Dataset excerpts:
_ _ _
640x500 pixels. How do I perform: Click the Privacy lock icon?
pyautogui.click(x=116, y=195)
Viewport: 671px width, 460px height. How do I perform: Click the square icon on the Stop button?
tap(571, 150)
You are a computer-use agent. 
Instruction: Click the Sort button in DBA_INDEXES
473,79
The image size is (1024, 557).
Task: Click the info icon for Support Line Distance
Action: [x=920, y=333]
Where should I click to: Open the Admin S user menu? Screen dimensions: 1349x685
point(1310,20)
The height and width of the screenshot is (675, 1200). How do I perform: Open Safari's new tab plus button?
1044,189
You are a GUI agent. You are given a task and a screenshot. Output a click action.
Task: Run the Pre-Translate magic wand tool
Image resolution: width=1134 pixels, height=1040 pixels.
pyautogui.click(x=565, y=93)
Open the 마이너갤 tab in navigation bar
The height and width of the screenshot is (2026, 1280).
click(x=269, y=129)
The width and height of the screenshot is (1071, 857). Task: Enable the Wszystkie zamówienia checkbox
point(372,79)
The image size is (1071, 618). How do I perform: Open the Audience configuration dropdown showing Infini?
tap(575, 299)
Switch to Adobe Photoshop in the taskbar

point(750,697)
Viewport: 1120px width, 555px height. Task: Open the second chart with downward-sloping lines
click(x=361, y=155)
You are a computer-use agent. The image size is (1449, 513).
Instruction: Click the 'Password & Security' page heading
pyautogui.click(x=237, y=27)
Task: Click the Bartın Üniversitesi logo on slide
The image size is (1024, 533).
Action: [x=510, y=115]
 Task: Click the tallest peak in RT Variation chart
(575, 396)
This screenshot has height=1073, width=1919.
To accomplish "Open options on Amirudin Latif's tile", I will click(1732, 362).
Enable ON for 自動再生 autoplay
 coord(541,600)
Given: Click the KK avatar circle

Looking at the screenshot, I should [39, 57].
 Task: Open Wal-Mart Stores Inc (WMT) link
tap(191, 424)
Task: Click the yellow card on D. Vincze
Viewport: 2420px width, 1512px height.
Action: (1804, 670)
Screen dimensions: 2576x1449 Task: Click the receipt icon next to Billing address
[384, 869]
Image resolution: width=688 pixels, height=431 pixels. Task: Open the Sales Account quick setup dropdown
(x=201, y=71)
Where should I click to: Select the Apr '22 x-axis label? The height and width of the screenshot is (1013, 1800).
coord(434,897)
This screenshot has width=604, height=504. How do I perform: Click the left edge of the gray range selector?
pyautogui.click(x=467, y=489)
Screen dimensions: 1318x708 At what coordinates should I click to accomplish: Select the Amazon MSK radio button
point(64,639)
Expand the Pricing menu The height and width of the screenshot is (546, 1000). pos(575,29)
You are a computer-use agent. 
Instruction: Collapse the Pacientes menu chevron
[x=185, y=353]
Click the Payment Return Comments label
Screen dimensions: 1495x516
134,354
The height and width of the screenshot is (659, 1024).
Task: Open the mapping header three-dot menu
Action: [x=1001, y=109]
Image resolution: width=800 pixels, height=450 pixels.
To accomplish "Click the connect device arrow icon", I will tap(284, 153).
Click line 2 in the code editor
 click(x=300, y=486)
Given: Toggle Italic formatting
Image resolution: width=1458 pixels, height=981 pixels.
_ _ _
__What needs to be done__.
In the records above, locate each line with the word "agent". Copy all such lines.

__Task output__.
You are a computer-use agent. 
You are a GUI agent. You are given a task and a screenshot. Output a click action.
You are a computer-use agent. The image size is (1449, 513).
You are a computer-use agent. 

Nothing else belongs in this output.